■ ФРАГМЕНТ ТЕКСТА ■
Культурный пазл, встроенный в исследование, состоит в том, что одежда в Индии традиционно осмысляется в контексте представлений о символической «чистоте» и «грязи», удаче и неудаче. Нормативно ткани всегда «спускаются» вниз по социальной лестнице: от старших к младшим, от богатых – к бедным, и случаи нарушений этой динамики умалчиваются. Для индусов нательная одежда по определению не является мусором, так как тесно связана с личностью того или той, кто ее носит сейчас и тех, кому она когда-то принадлежала, и потому не существует «готовых» способов, позволяющих непроблематично избавиться от ненужных вещей. Поэтому в индийском контексте особое значение приобретает вторичное использование одежды.

Традиционные индийские одежды – женские сари и мужские дхоти – фактически являются полотном, а не скроенной одеждой, и потому оказываются идеальным сырьем для ресайклинга внутри домашней экономики и за ее пределами. Бывшие в употреблении вещи долго сохраняют свою ресурсоемкость: с одной стороны, сами по себе они образуют семейный капитал, а с другой, могут быть стратегически выгодно подарены, обменены или использованы не по назначению. Хлопчатобумажные ткани – ветхие, но хорошо впитывающие – годятся на половики или производство дешевой «одноразовой» одежды для туристов; индийская военная форма пользуется спросом среди делийских охранников; шелковые сари превращаются в новые модные товары: предметы одежды, аксессуары или элементы мебельной обивки.

Дар и обмен одеждами сопровождают все основные ритуалы жизненного цикла, обеспечивая постоянный приток вещей, которые едва ли будут надеты. Поскольку традиционно ответственными за содержание домашних тканей являются женщины, именно они контролируют фактический и символический оборот вещей в домашней экономике и принимают решение о выведении негодных или нежеланных предметов из обихода и следят за тем, чтобы утилизация была одновременно экономически выгодной и социально приемлемой.

Норрис начинает свою книгу с описания жилищного кооператива, где она поселилась, показательного для изучения современного среднего класса Дели. Просматривая со своими информантками содержание их платяных шкафов и выслушивая рассказы о происхождении того или иного предмета (покупка, подарок, приданое, передача по наследству), Норрис реконструирует, как практики дара и обмена оборачиваются эффективной технологией превращения «мусора» в «сокровище» и «вплетают» ткани в основу социальных отношений. Раскрой старинного сари на праздничное платье для внучки являет драматическую сцену смерти и возрождения: цельное полотно, космически собирающее мир бабушки, приносится в жертву новой жизни, сохраняя при этом функции оберега. Материальная стоимость вещи оказывается неотделима от символической, сконструированной субъективными эмоциональными привязанностями и вкусом.

■ ЦЕЛЬ ЗАДАНИЯ ■
Воспроизведите без изменений отрывок из текста о вторичном использовании одежды в Индии, начиная со слов «Культурный пазл, встроенный» и заканчивая словами «вторичное использование одежды.» включительно. Строки ниже никак не связаны с текстом о вторичном использовании одежды в Индии.

■ ПРИВЕДЁННЫЕ СТРОКИ ■
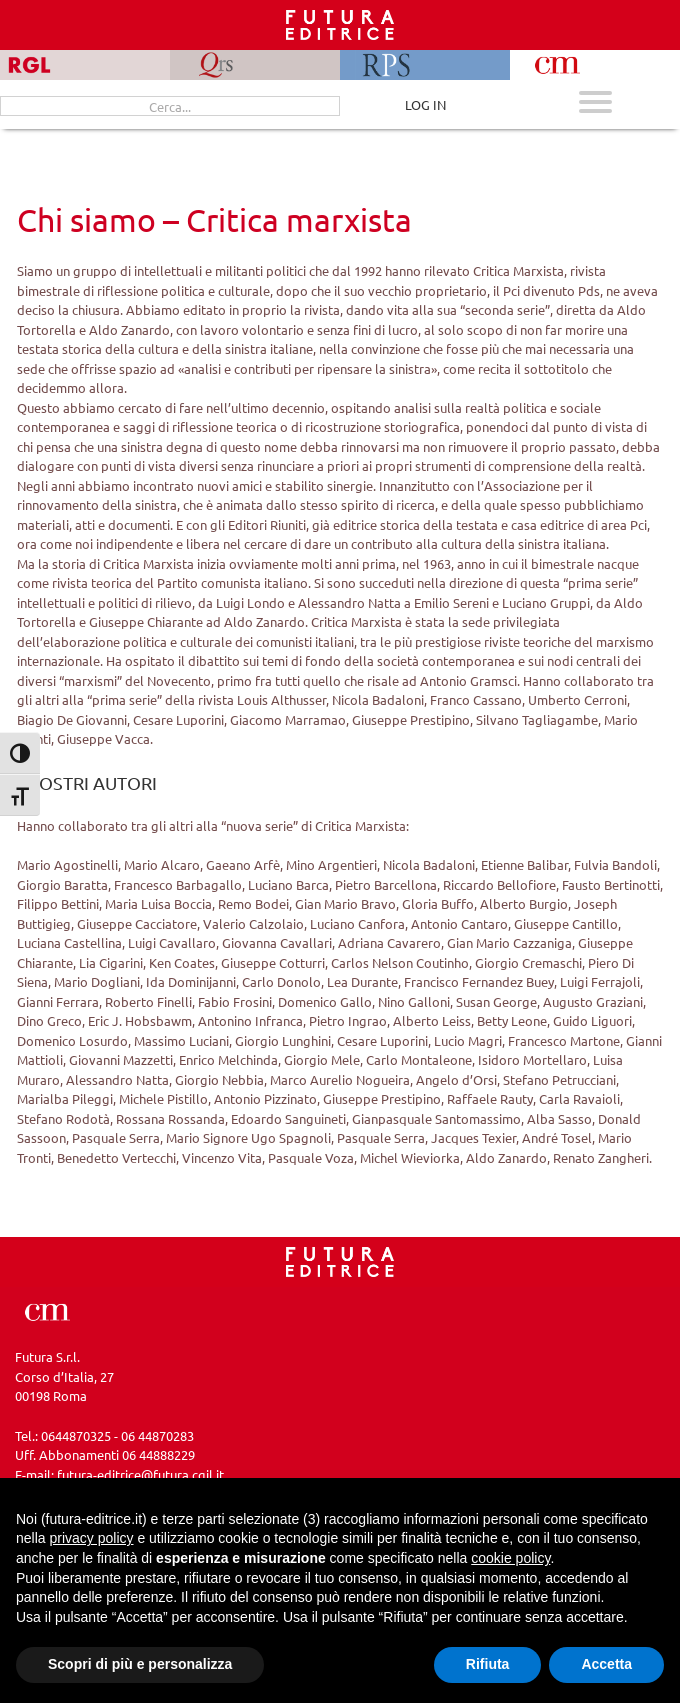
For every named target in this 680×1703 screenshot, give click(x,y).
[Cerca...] (170, 106)
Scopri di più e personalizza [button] (140, 1664)
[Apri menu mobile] (595, 104)
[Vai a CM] (47, 1309)
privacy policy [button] (91, 1538)
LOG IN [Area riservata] (425, 104)
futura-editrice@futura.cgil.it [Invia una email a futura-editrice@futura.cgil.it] (140, 1474)
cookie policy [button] (510, 1558)
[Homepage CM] (340, 1259)
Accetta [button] (606, 1664)
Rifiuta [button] (488, 1664)
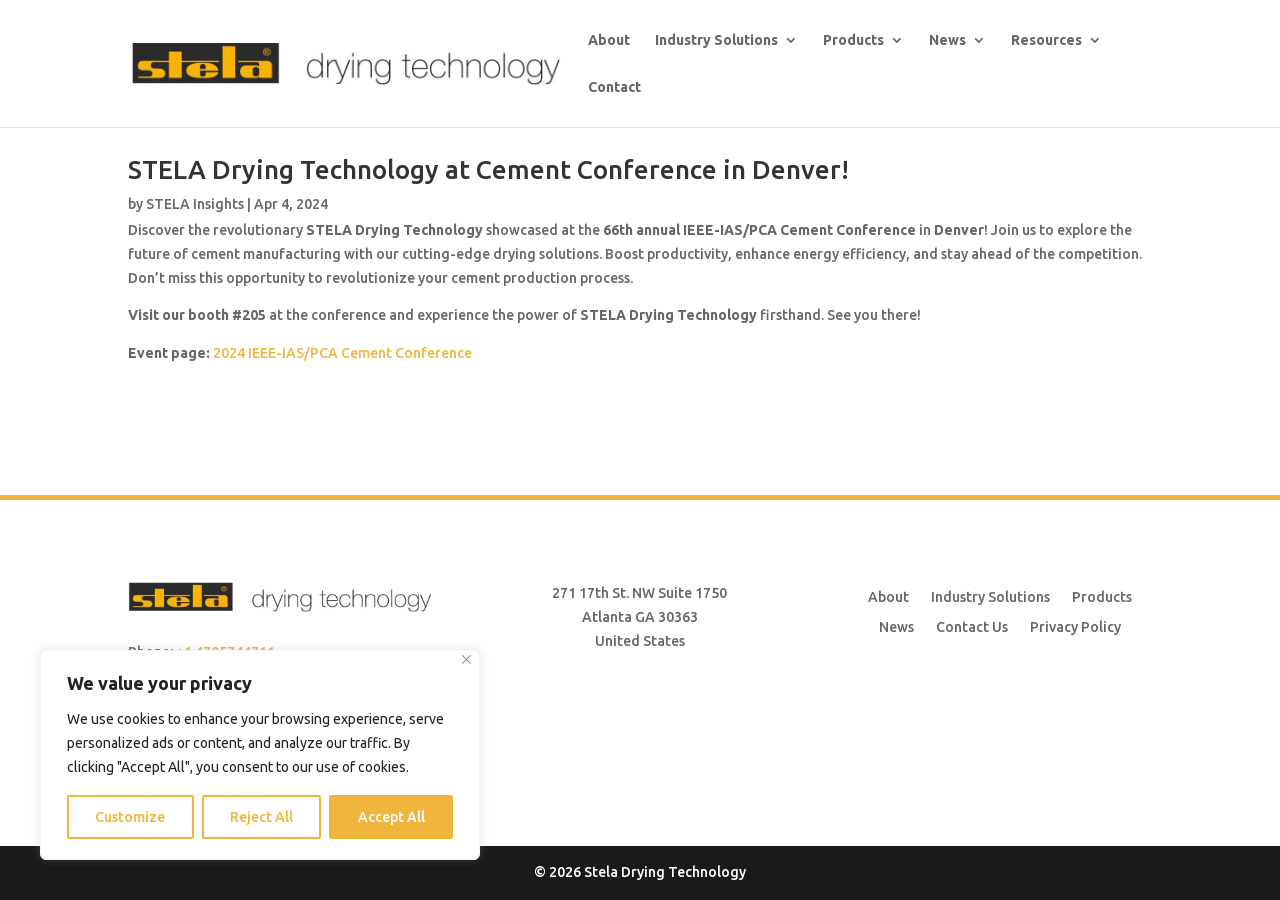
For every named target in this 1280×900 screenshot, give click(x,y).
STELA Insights (195, 204)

■ ОТВЕТ НА ЗАДАНИЕ ■
Культурный пазл, встроенный в исследование, состоит в том, что одежда в Индии традиционно осмысляется в контексте представлений о символической «чистоте» и «грязи», удаче и неудаче. Нормативно ткани всегда «спускаются» вниз по социальной лестнице: от старших к младшим, от богатых – к бедным, и случаи нарушений этой динамики умалчиваются. Для индусов нательная одежда по определению не является мусором, так как тесно связана с личностью того или той, кто ее носит сейчас и тех, кому она когда-то принадлежала, и потому не существует «готовых» способов, позволяющих непроблематично избавиться от ненужных вещей. Поэтому в индийском контексте особое значение приобретает вторичное использование одежды.